Proverbes 8.22, קָ֭נָנִי = נִסַּ֥כְתִּי
by areopage on août 25th, 2015
2508151
1. Approche sémantique
Chercher le Christ dans l’Ancien Testament est un exercice difficile, pour lequel je n’ai guère d’appétence. Cependant, on m’interroge souvent sur le texte de Proverbes 8.22, dans lequel il est question de la Sagesse de Dieu, traditionnellement identifiée à Jésus par les chrétiens. Le débat n’est pas dépourvu d’agenda théologique, puisqu’il s’agit de savoir si Jésus est une créature ou non. A mon avis ce débat est vain. Pour au moins trois raisons : 1) en fait Jésus est fils de Dieu au sens fort, c’est un fils unique-engendré (μονογενής, cf. Jean 1.14, 18, 3.16, 3.18, 1 Jean 4.9 ; cf. Jean 5.17-19, Colossiens 1.15-17, Hébreux 1.10 ; cf.

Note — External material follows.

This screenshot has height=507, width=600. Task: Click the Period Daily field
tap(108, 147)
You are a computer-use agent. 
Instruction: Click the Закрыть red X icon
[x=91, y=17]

Hébreux 1.5). C’est précisément le fait que, contrairement au reste de la création (Jean 1.3, 10), il soit engendré, qui le rend unique en son genre. Il n’est pas à proprement parler une créature. Il est un premier-né (Colossiens 1.15), qui a été engendré : ὁ γεννηθεὶς ἐκ τοῦ θεοῦ (1 Jean 5.18). Peut-on raisonnablement parler de créature dans le cas d’un enfant ? Cela explique aussi pourquoi les Pharisiens ont voulu lapider Jésus lorsqu’il appela Dieu Mon Père : πατέρα ἴδιον ἔλεγεν τὸν θεὸν ἴσον εἁυτὸν ποιῶν τῷ θεῷ (Jean 5.18). Jésus n’entendait pas par-là une filiation par adoption (comme Hébreux 1.5 pourrait le suggérer), mais une filiation directe (puisqu’il déclare savoir ce que le Père est en train de faire, comme s’il avait précédemment été à ses côtés). Le parallèle avec Philippiens 2.6 vient alors à l’esprit : oui, bien qu’étant dans la forme de Dieu (ἐν μορφῇ θεοῦ), Jésus n’a pas cherché à recevoir les mêmes honneurs (τὸ εἶναι ἴσα θεῷ). Et cependant il partageait sa condition, voire sa nature puisqu’il se trouvait là où Dieu se trouvait (cp. Philippiens 3.21).
2) On recourt à l’analyse sémantique de קנה, qui signifie acheter (ex. Lévitique 25.20), posséder (ex. Esdras 1.3), acquérir (ex. Exode 15.16), et créer (ex. Genèse 4.1), cf. DHAB : 334. C’est le dernier sens créer qui fait débat. Pourtant, la Septante porte en ce passage κύριος ἔκτισέν με ἀρχὴν ὁδῶν αὐτοῦ εἰς ἔργα αὐτοῦ ; or κτίζω a un sens moins débattu, puisque de ses différents équivalents possibles (ברא, קנה, יצר, יסד, שׁכן, עמד), le terme ברא est de loin le plus fréquent. De fait, dans son dictionnaire de référence, Clines classe le texte de Proverbes 8.22 dans la rubrique 4a, « create, form » sans indiquer d’incertitude. Et de citer, outre Proverbes 8.22, les textes de Deutéronome 32.6 et Psaume 139.13 (CDCH : 396). D’ailleurs en Genèse 14.19 le participe prend la forme d’un substantif qui désigne le créateur : קֹנֵה שָׁמַיִם וָאָֽרֶץ, créateur du ciel et de la terre. Il est de fait inutile d’épiloguer sur les différents sens de קנה. Parfois, il signifie créer, c’est indéniable. La plupart du temps, cependant, il signifie acheter (63/85)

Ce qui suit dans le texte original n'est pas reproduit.